Le diagnostic est complexe : après avoir exclu les autres causes potentielles de la somnolence, il repose sur l'enregistrement d'une nuit de sommeil suivie de tests itératifs de latence d'endormissement (TILE), détaille Orpha.net, le portail des maladies rares et des médicaments orphelins. "Mettre un mot a été un soulagement, souligne-t-elle.

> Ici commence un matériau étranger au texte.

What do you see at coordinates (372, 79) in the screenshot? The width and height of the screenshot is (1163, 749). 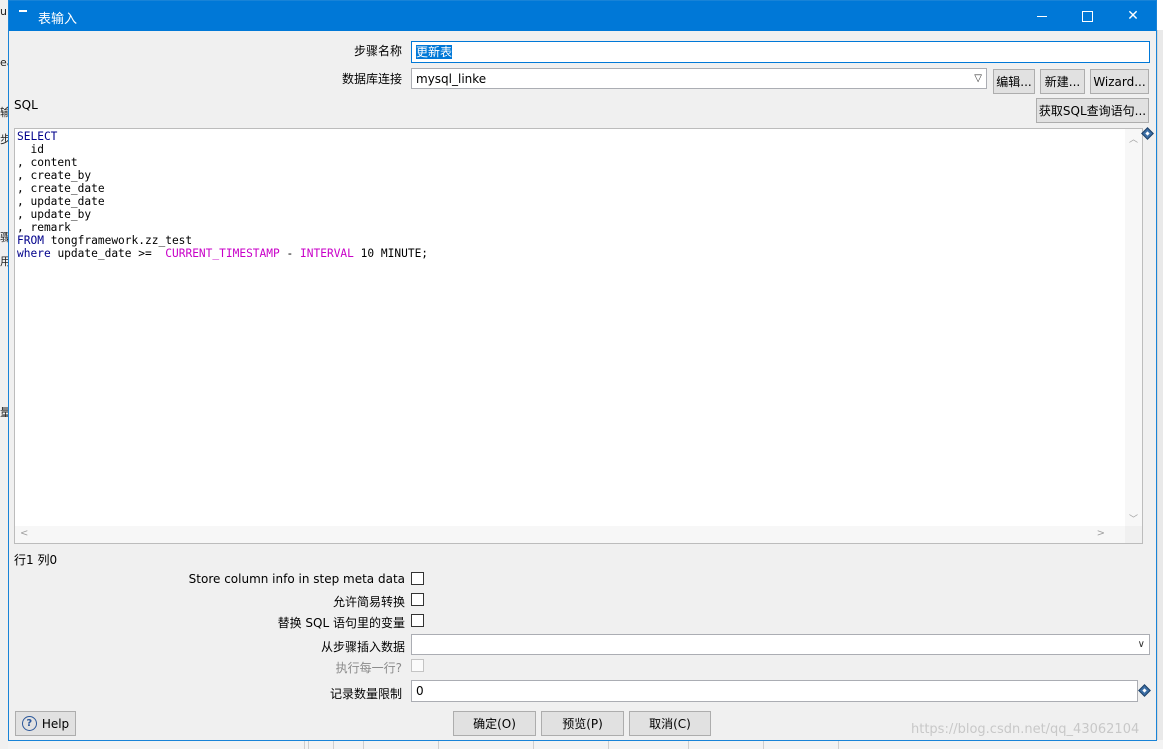 I see `db-connection-label: 数据库连接` at bounding box center [372, 79].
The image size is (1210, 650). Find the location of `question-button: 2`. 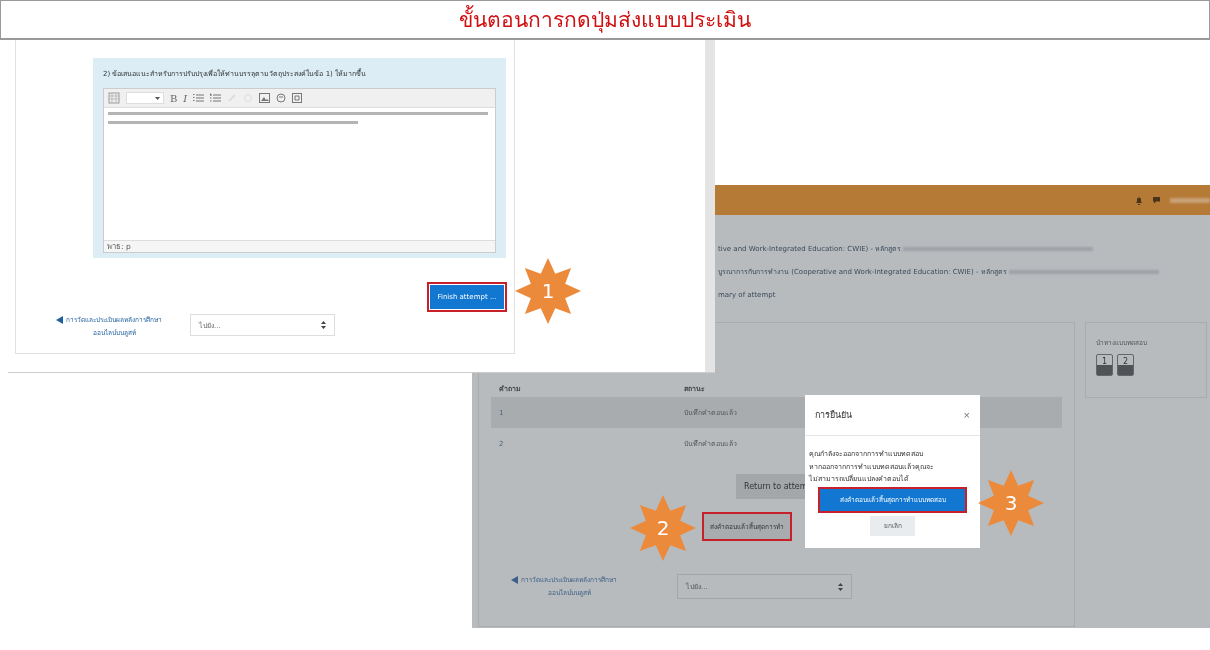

Mais ça a été aussi une source d’inquiétude lorsque j’ai découvert que ce trouble m’accompagnerait toute ma vie."

Les cas de guérison spontanée sont en effet très rares et le traitement, qui repose sur des stimulants, n’est pas curatif. Angélique est aujourd’hui contrainte de faire des courtes siestes réparatrices. Les longues nuits de sommeil n’améliorent pas la somnolence diurne et elle souffre de problèmes de concentration. Mère d’un jeune garçon de 9 ans qu’elle élève seule, Angélique a appris à accepter son trouble et à vivre avec. "Lorsqu’il était encore tout jeune, l’une de mes grandes craintes, lorsqu’on prenait ensemble un transport en commun, c’était de m’endormir et qu’il ne s’égare, livré à lui-même, confie-t-elle. Depuis, j’ai relativisé ce danger, j’ai appris à lui faire confiance… Et il est pleinement conscient que sa maman est malade du sommeil, comme il dit."